"Do you ever think how nice it would be to have a home of your own?" asked Moleskin after a long silence, and a vigorous puffing at the pipe which he held between his teeth. "It would be fine to have a room to sit in and a nice fire to warm your shins at of an evenin'. I often think how roarin' it would be to sit in a parlour and drink tea with a wife, and have a little child to kiss me as you talk about in the song on the death of English Bill."
I did not like to hear my big-boned, reckless mate talk in such a way. Such talk was too delicate and sentimental for a man like him.
"You're a fool, Joe," I said.
"I suppose I am," he answered. "But just you wait till you come near the turn of life like me, and find a sort of stiffness grippin' on your bones, then you'll maybe have thoughts kind of like these. A young fellow, cully, mayn't care a damn if he is on the dead end, but by God! it is a different story when you are as stiff as a frozen poker with one foot in the grave and another in hell, Flynn."
"It was a different story the day you met the ploughman, on our journey from Greenock," I said. "You must have changed your mind, Moleskin?"
"I said things to that ploughman that I didn't exactly believe myself," said my mate. "I would do anything and say anything to get the best of an argument."
Many a strange conversation have I had with Moleskin Joe. One evening when I was seated by the hot-plate engaged in patching my corduroy trousers Joe came up to me with a question which suddenly occurred to him. I was held to be a sort of learned man, and everybody in the place asked me my views upon this and that, and no one took any heed of my opinions.

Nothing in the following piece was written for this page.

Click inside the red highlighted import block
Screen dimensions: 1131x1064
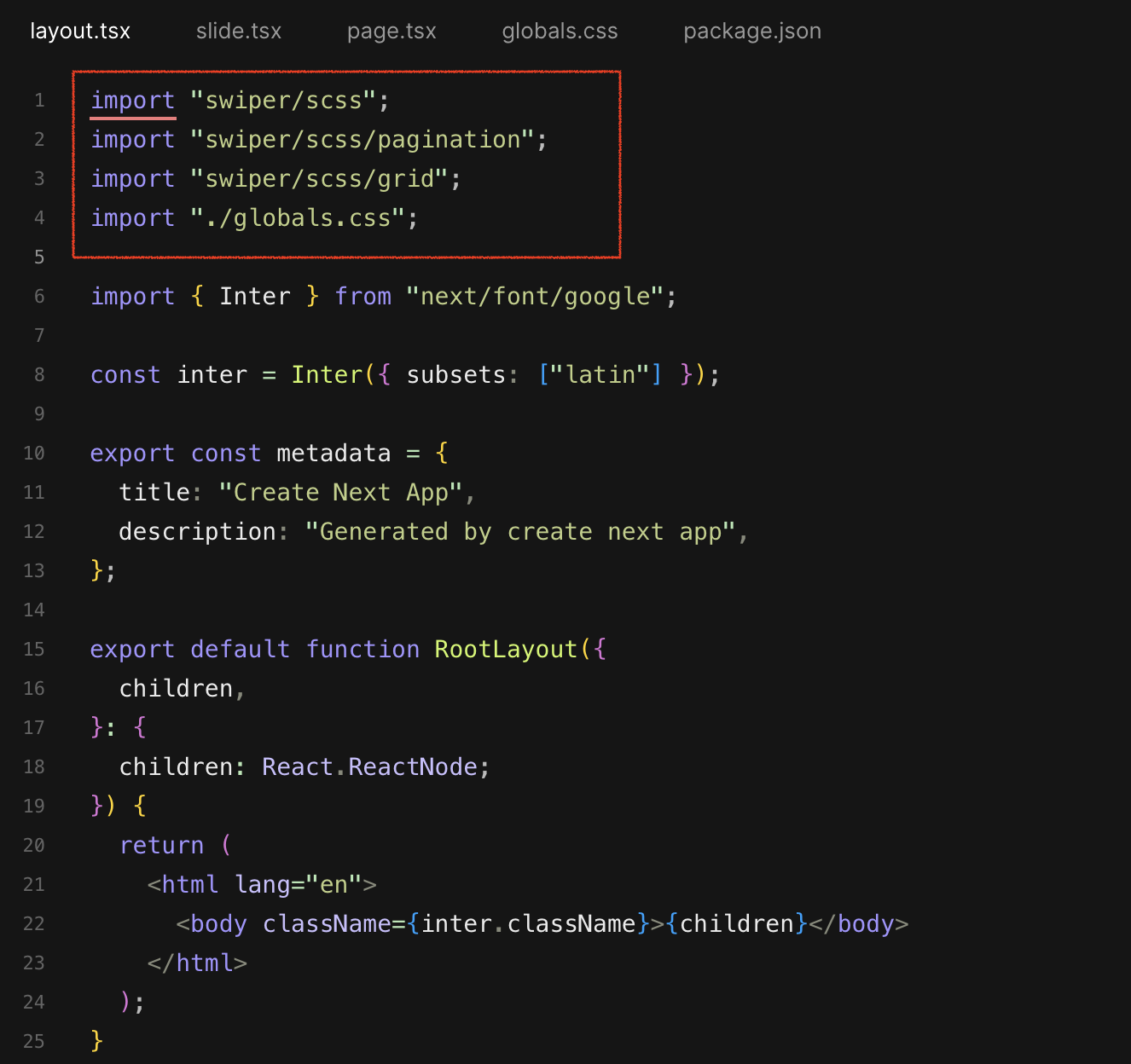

Most of them acknowledged that I was nearly as great a poet as Two-shift Mullholland, now decently married, and gone from the ranks of the navvies.
"Do you believe in God, Flynn?" was Joe's question.
"I believe in a God of a sort," I answered. "I believe in the God who plays with a man, as a man plays with a dog, who allows suffering and misery and pain. The 'Holy-Willy' look on a psalm-singing parson's dial is of no more account to Him than a blister on a beggar's foot."
"I only asked you the question, just as a start-off to tellin' you my own opinion," said Joe. "Sometimes I think one thing about God, and sometimes I think another thing. The song that you wrote about English Bill talks of God takin' care of the soul, and it just came into my head to ask your opinion and tell you my own. As for myself, when I see a man droppin' down like a haltered gin-horse at his work I don't hold much with what parsons say about the goodness of Providence. At other times, when I am tramping about in the lonely night, with the stars out above me and the world kind of holding its breath as if it was afraid of something, I do be thinking that there is a God after all. I'd rather that there is none; for He is sure to have a heavy tally against me if He puts down all the things I've done. But where is heaven if there is such a place?"